Show each line of the records below that contains the string "dimensions", copied in full.

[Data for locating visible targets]

============

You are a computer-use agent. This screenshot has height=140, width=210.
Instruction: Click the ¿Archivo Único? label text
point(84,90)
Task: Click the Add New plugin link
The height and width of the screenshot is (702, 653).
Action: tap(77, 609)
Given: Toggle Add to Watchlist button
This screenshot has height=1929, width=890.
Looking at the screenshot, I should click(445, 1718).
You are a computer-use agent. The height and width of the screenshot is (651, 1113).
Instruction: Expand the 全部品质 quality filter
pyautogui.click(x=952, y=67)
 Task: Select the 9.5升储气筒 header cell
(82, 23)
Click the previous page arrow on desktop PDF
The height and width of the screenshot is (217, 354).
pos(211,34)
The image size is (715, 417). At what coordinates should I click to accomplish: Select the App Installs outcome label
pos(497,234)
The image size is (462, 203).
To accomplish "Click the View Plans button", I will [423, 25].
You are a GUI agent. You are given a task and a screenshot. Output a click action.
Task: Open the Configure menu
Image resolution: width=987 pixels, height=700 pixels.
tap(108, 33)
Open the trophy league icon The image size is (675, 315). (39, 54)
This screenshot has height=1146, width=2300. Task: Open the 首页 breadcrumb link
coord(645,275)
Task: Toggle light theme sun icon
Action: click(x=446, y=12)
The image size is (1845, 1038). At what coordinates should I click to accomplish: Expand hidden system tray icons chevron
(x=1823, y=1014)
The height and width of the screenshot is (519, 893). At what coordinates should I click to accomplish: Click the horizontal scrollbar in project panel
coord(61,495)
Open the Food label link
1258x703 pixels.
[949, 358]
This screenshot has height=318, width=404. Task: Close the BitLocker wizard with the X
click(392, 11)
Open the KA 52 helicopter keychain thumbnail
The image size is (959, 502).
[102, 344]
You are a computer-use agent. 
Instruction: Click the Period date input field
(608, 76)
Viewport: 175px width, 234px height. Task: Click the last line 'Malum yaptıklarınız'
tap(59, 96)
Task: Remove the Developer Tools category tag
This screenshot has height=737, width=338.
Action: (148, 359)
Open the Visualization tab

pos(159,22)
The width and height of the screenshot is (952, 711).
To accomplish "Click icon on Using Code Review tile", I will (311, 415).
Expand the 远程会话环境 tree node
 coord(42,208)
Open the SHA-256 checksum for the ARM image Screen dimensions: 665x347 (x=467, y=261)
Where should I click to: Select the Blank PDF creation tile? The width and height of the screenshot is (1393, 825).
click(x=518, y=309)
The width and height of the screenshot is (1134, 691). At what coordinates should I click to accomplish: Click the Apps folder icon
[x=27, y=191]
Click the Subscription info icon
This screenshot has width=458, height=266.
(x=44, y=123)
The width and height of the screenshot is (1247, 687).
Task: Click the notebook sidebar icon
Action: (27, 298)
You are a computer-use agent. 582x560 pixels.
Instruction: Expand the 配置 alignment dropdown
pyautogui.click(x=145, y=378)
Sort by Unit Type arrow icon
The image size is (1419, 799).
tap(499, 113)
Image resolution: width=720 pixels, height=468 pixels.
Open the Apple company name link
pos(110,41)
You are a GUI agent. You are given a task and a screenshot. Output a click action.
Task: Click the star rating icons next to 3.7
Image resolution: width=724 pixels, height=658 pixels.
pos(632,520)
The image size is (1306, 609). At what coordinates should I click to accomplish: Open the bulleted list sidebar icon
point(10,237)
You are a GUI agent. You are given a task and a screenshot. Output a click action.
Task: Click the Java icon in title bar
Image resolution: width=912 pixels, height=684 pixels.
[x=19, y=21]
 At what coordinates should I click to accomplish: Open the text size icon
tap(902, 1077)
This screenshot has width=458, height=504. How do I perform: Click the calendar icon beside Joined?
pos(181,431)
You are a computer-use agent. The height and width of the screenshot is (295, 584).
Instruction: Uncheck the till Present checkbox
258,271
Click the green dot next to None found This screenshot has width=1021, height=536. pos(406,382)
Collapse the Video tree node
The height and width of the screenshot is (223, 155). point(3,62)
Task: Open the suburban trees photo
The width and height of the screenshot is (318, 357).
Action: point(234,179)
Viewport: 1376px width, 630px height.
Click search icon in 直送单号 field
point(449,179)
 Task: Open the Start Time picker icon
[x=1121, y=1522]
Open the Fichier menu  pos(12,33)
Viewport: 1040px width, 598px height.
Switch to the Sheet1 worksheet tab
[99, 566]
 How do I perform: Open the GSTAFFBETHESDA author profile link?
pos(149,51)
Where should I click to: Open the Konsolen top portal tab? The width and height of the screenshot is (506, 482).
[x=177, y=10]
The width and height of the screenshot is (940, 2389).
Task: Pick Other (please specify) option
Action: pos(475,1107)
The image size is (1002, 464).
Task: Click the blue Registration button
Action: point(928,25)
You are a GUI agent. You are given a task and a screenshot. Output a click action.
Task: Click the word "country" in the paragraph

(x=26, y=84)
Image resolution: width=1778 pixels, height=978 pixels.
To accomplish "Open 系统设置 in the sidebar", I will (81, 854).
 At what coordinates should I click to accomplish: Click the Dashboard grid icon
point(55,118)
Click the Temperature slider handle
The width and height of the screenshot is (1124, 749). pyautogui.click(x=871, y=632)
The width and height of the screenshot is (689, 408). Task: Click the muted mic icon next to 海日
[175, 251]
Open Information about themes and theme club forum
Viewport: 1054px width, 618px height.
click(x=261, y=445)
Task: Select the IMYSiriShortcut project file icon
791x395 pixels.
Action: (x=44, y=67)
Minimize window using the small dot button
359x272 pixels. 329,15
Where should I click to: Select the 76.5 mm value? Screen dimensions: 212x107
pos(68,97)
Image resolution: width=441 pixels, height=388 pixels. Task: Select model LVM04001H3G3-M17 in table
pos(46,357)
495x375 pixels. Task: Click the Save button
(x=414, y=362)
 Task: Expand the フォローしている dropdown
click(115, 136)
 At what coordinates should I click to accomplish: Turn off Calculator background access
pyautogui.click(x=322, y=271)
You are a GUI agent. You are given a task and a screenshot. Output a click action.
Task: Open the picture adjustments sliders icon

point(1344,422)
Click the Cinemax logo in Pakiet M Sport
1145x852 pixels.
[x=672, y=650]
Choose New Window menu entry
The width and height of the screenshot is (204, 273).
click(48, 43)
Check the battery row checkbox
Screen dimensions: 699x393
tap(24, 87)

============

- [Result]:
Open the SHA-256 checksum for the ARM image Screen dimensions: 665x347 (x=467, y=261)
Where should I click to: Select the 76.5 mm value? Screen dimensions: 212x107
Screen dimensions: 699x393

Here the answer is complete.